Smad3 promotes alkaline phosphatase activity and mineralization of osteoblastic MC3T3-E1 cells.

Transforming growth factor (TGF) beta is abundantly stored in bone matrix and appears to regulate bone metabolism. Although the Smad family proteins are critical components of the TGF-beta signaling pathways, the roles of Smad3 in the expression of osteoblastic phenotypes remain poorly understood. Therefore, this study was performed to clarify the roles of Smad3 in the regulation of proliferation, expression of bone matrix proteins, and mineralization in osteoblasts by using mouse osteoblastic cell line MC3T3-E1 cells stably transfected with Smad3. Smad3 significantly inhibited [3H]thymidine incorporation and fluorescent intensity of the MTT-dye assay, compared with empty vector. Moreover, Smad3 increased the levels of type I procollagen, osteopontin (OPN), and matrix Gla protein (MGP) mRNA in Northern blotting. These effects of Smad3 mimicked the effects of TGF-beta on the same cells.

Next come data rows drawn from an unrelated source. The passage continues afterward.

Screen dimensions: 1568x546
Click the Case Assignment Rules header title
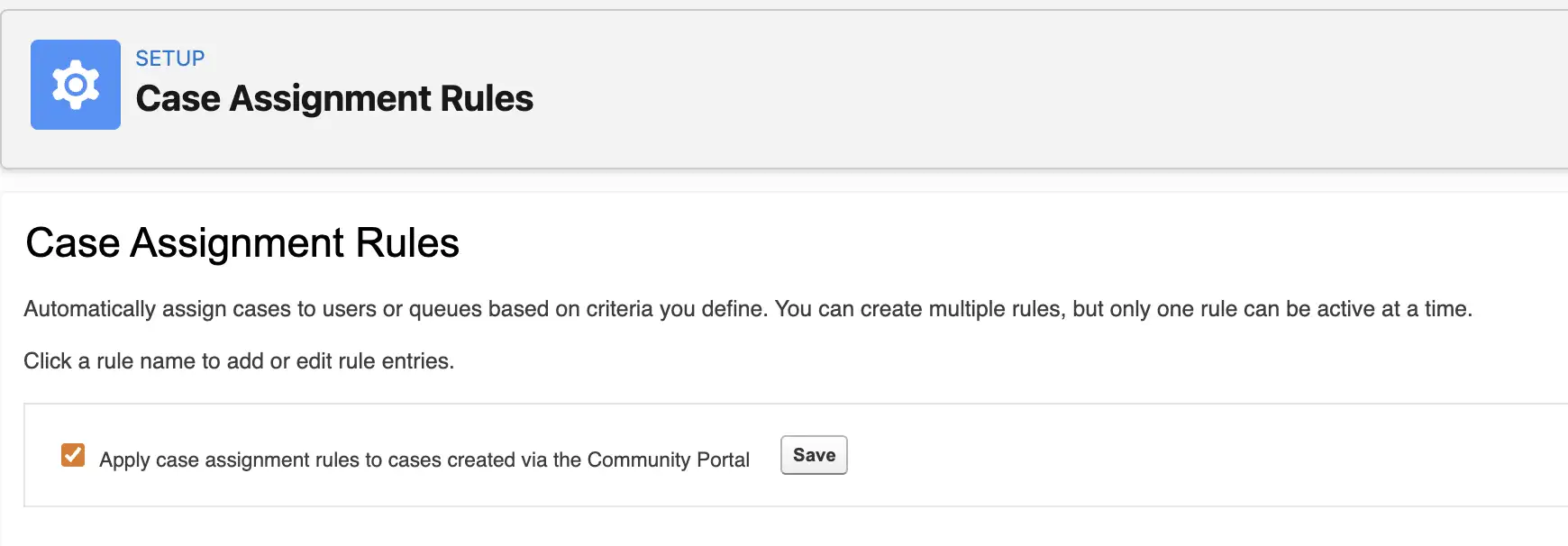[x=334, y=98]
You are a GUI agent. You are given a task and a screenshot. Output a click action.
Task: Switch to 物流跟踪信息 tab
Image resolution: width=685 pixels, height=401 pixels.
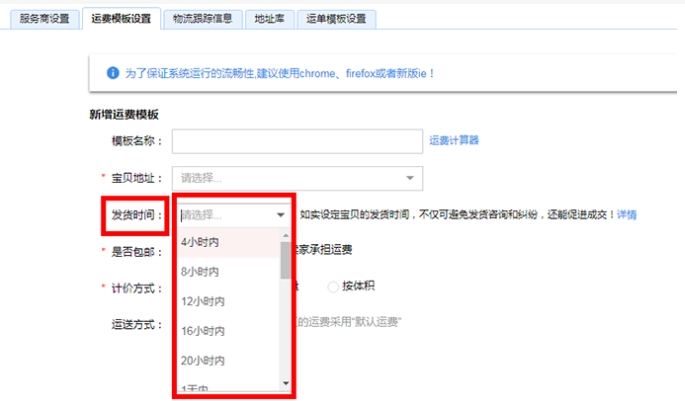(203, 19)
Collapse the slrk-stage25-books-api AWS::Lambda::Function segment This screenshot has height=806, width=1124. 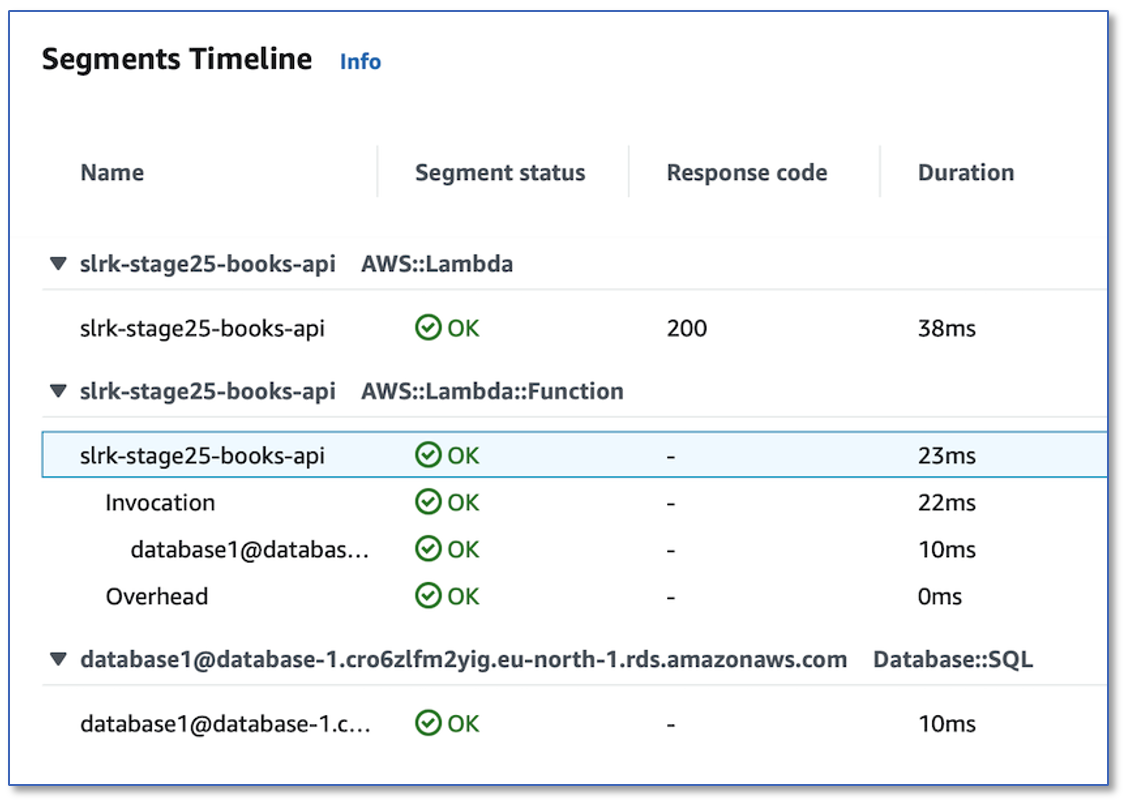(x=58, y=391)
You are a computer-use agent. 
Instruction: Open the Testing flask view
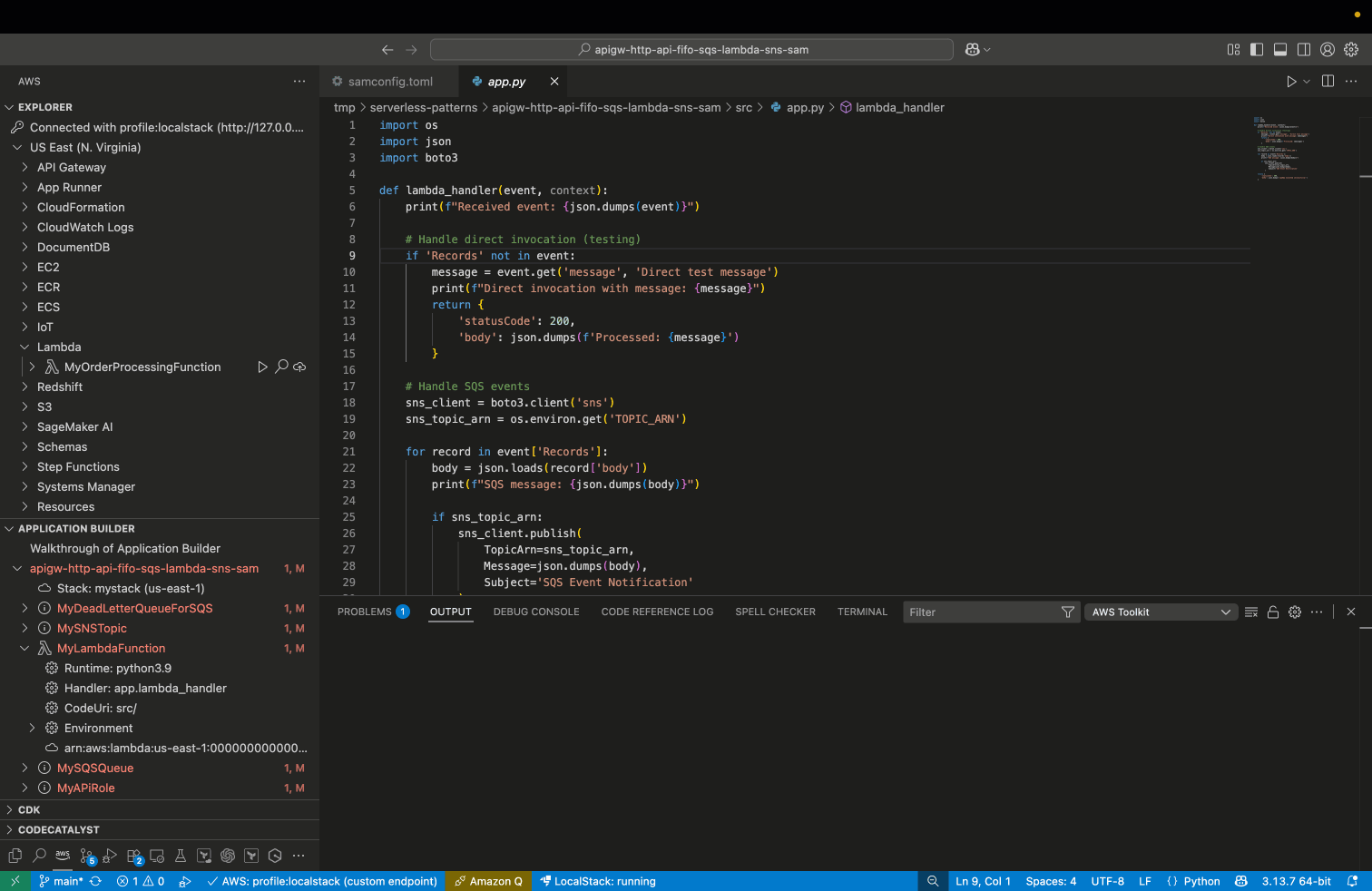(181, 856)
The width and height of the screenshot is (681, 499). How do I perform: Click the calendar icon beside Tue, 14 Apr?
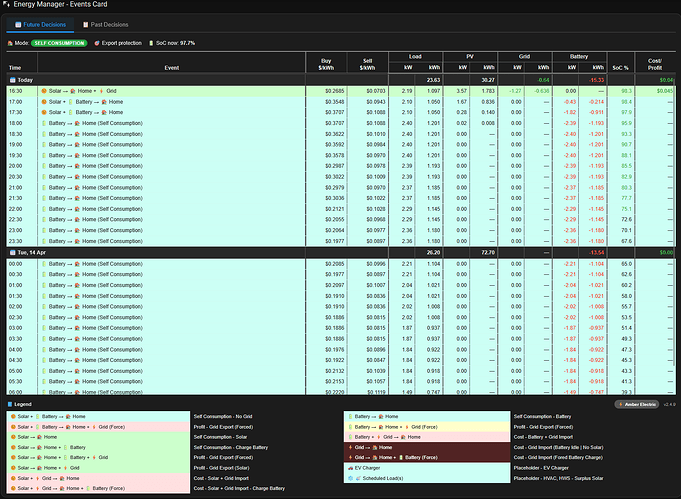(x=12, y=252)
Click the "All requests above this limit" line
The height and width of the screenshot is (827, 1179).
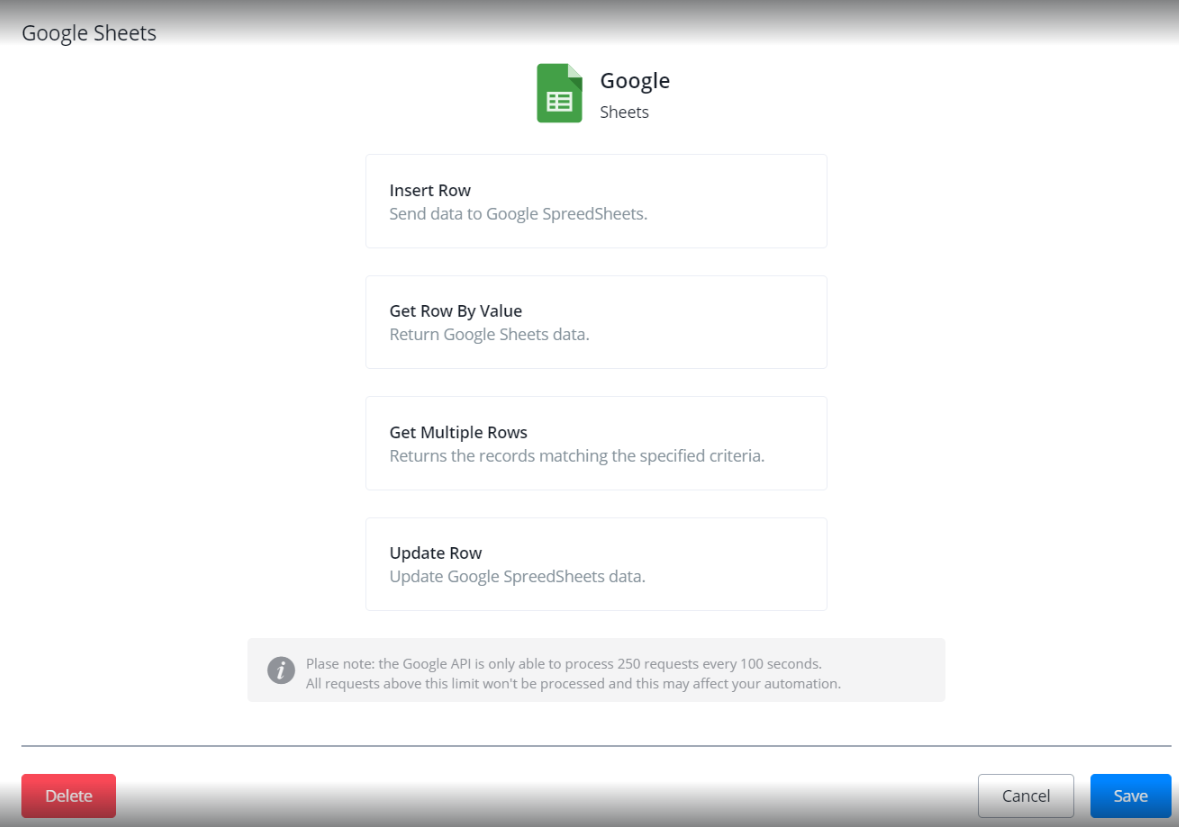click(573, 684)
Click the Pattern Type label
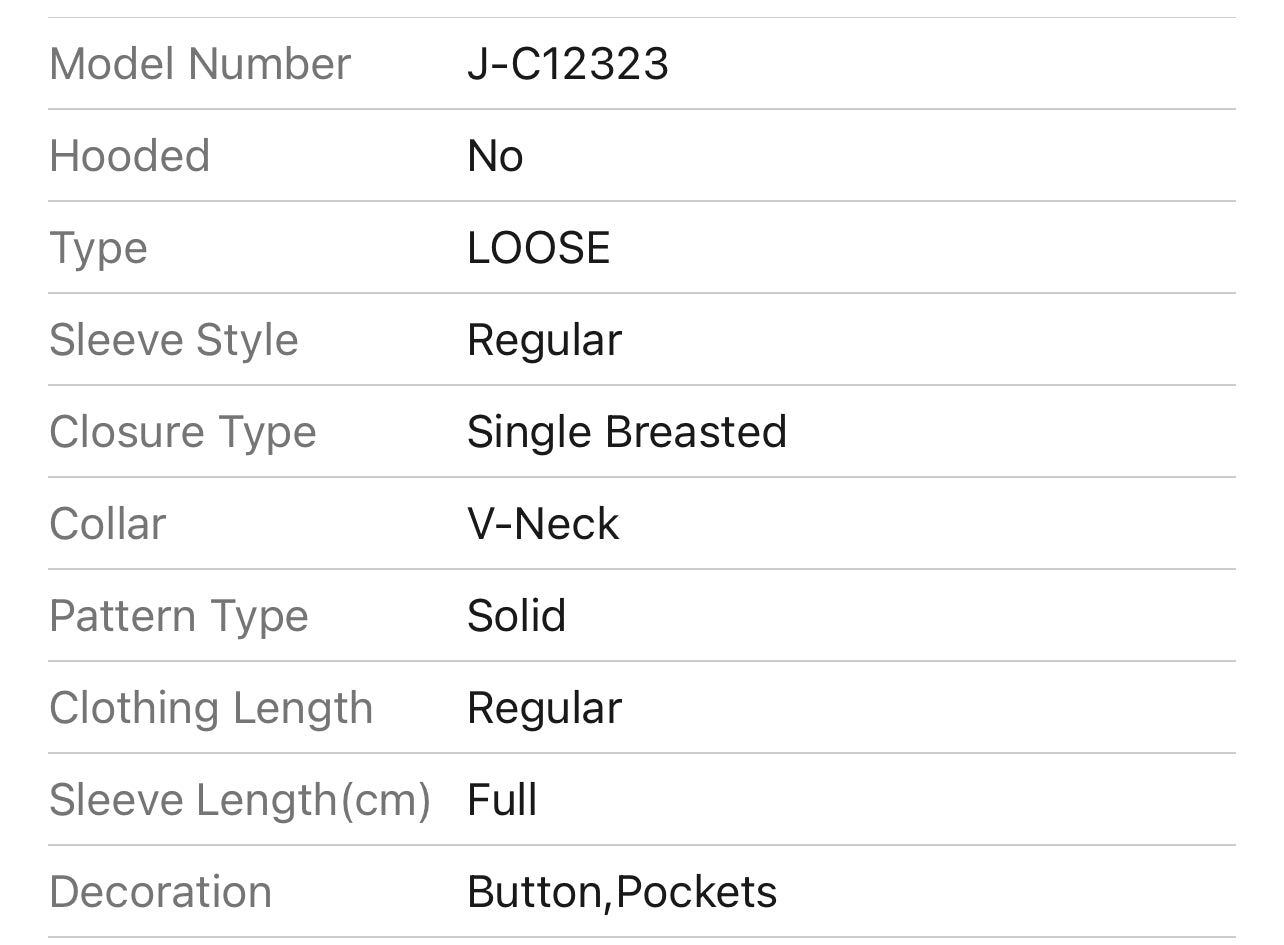 tap(178, 616)
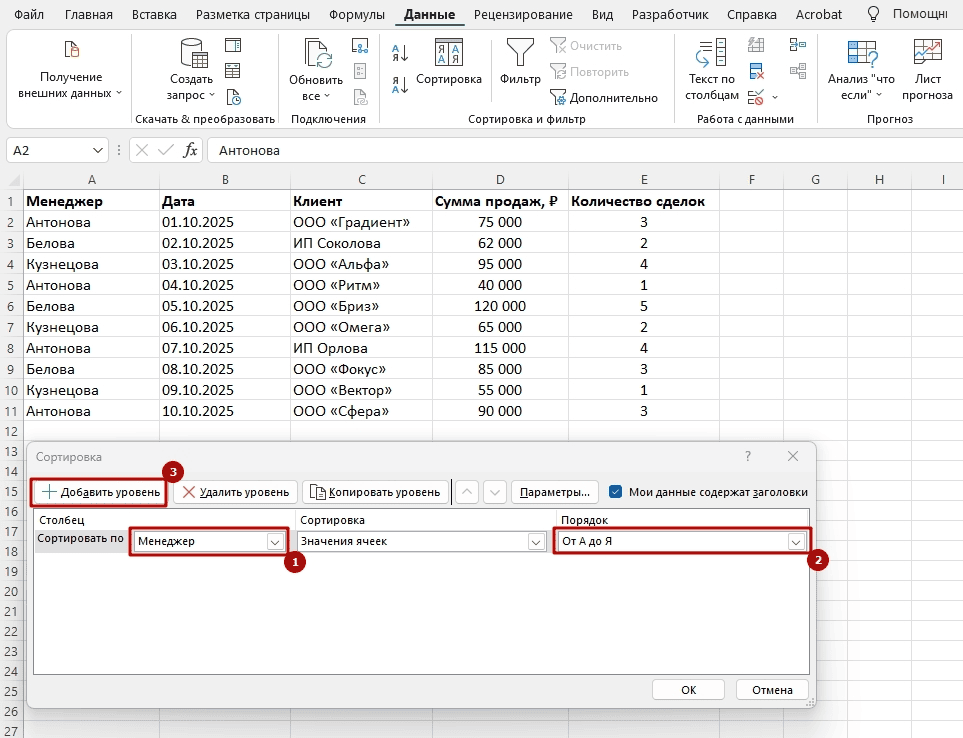Screen dimensions: 963x738
Task: Click the insert function fx icon
Action: (190, 150)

On the other hand, Smad3 greatly enhanced ALP activity and mineralization of MC3T3-E1 cells compared with empty vector, although TGF-beta inhibited ALP activity and mineralization of wild-type MC3T3-E1 cells. A type I collagen synthesis inhibitor L-azetidine-2-carboxylic acid, as well as osteocalcin (OCN), significantly antagonized Smad3-stimulated ALP activity and mineralization of MC3T3-E1 cells. In conclusion, this study showed that in mouse osteoblastic cells, Smad3 inhibited proliferation, but it also enhanced ALP activity, mineralization, and the levels of bone matrix proteins such as type I collagen (COLI), OPN, and MGP. We propose that Smad3 plays an important role in osteoblastic bone formation and might help to elucidate the transcriptional mechanism of bone formation and possibly lead to the development of bone-forming drugs.